A chargeback is when a client disputes a credit card charge made by a company.
This is not good for the business, who could be counting on high-price purchases for their company. The company may not be at fault, but they will be the ones to refund the cash.
A chargeback fee must be paid by the party found at fault. Organizations like eCommerce giant PayPal charge businesses $20 per chargeback. Others like Visa and MasterCard go as high as $100.
Too many chargebacks can freeze your business’s merchant account. You also don’t get the money you were promised.

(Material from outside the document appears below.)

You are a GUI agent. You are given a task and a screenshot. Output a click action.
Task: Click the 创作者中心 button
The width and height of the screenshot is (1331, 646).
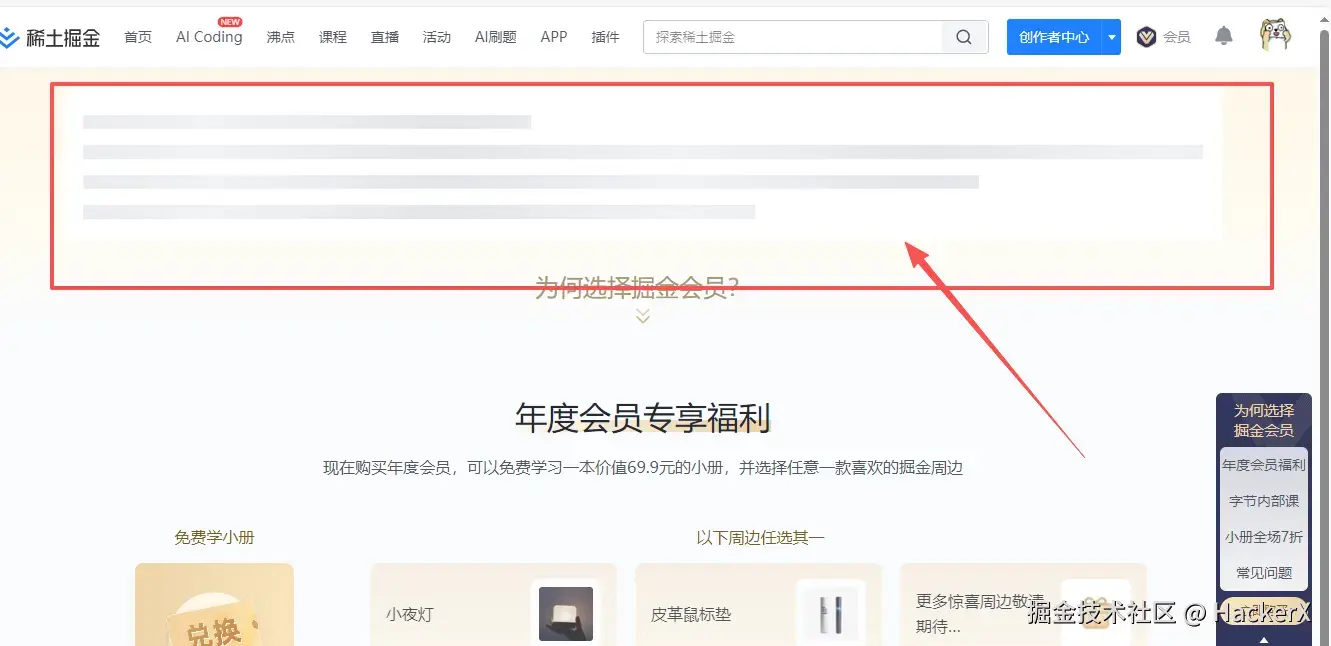[x=1055, y=36]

When it comes to credit card chargebacks, the burden of proof is on you, the business owner. The entire process could last as long as six months. In the end, the card vendor will always side with their client. Therefore, you must prove that the charge is correct on your end.
The Chargeback Process
- Customer’s card makes a transaction with a vendor
- About 30 days later, the customer sees a transaction on their credit card report that they do not agree with
- Customer calls their bank to dispute the charge
- The customer’s bank contacts the vendor’s bank for evidence to prove the transaction is valid
- Vendor’s bank asks the vendor for any financial data that relates to the chargeback
- Vendor’s bank goes back to the customer’s bank with the evidence
- The customer decides if the charge is valid or not
If the charge is valid
- No more money changes hands
- If the customer still refutes the charge, the vendor and customer go to arbitration, which will consist of a panel that decides if the charges are valid
- Arbitration asks for the evidence as supplied by the vendor
- Arbitration makes a final ruling on if the charge is valid
If the charge is ruled as invalid,
- The vendor pays the customer the amount they are owed, then pays the credit card processor the necessary fees
How to Prevent Chargebacks
1. Check for customer scams or card fraud
Credit card fraud is one of the top reasons for chargebacks.

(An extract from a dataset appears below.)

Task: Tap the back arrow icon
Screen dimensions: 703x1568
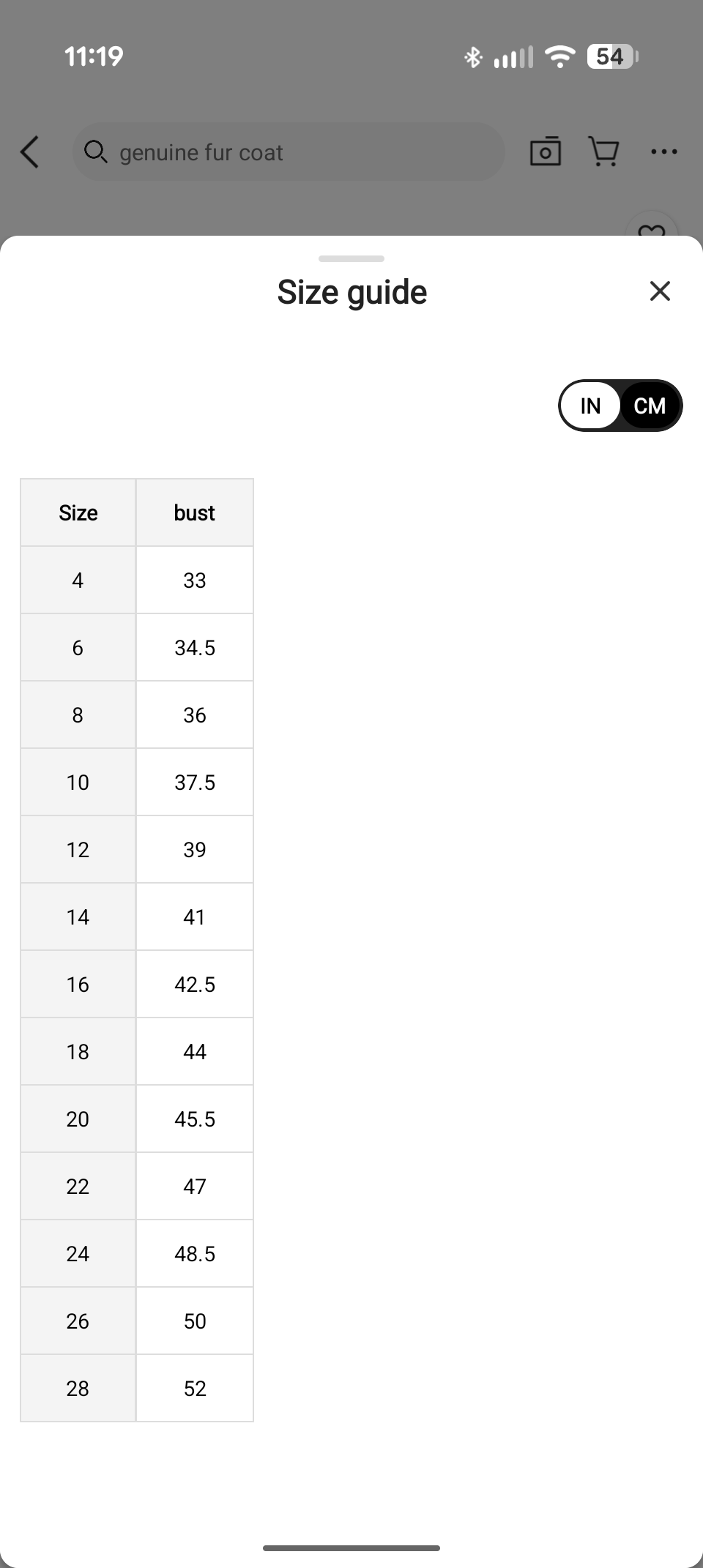Action: (30, 152)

To prevent stolen cards from being used, do the following:
- Make sure the card is present during a transaction
- Check the card’s name, signature, and expiration date
- Check the customer’s ID to see if it matches the card
2. Install EMV Card Readers
EMV cards are enhanced with improved security features. Installing an EMV card reader at your business protects you against chargebacks.
Businesses who have EMV card readers are more likely to win chargeback disputes. This will put a greater burden of proof on the cardholder.
An EMV card reader at your business protects you against chargebacks
3. Chargeback Insurance
Several organizations exist that protect businesses from chargebacks. Chargeback insurance companies cover businesses in many situations, including:
- Accidental transaction of a stolen card
- Accidental transaction of a forged card
- Mismatched signatures
Businesses can get reimbursed for any services or products charged back. Also, companies can recoup costs if they are claiming lost profit.
4. Make sure the business name is the same both in your store and on credit card transactions
Let’s say you are a brick and mortar store called ABC, Incorporated. However, you work under a parent company known as XYZ Companies. Your business front is known as ABC, Inc., but all transactions are conducted as XYZ.
Your customer won’t know these are the same. This may lead them to dispute the charges. Making sure the business name matches on the receipt gets rid of confusion and cuts down on chargebacks.
Other reasons customers may want a chargeback include:
- Products were not good enough
- Services or products were misrepresented
- They were billed wrong
- They were not given the correct product
When this occurs, address customer concerns promptly and keep thorough records. These are issues unrelated to credit card transactions and are based on customer satisfaction.
With the right customer relations strategy, you could avoid chargebacks and save your company from any long term damage.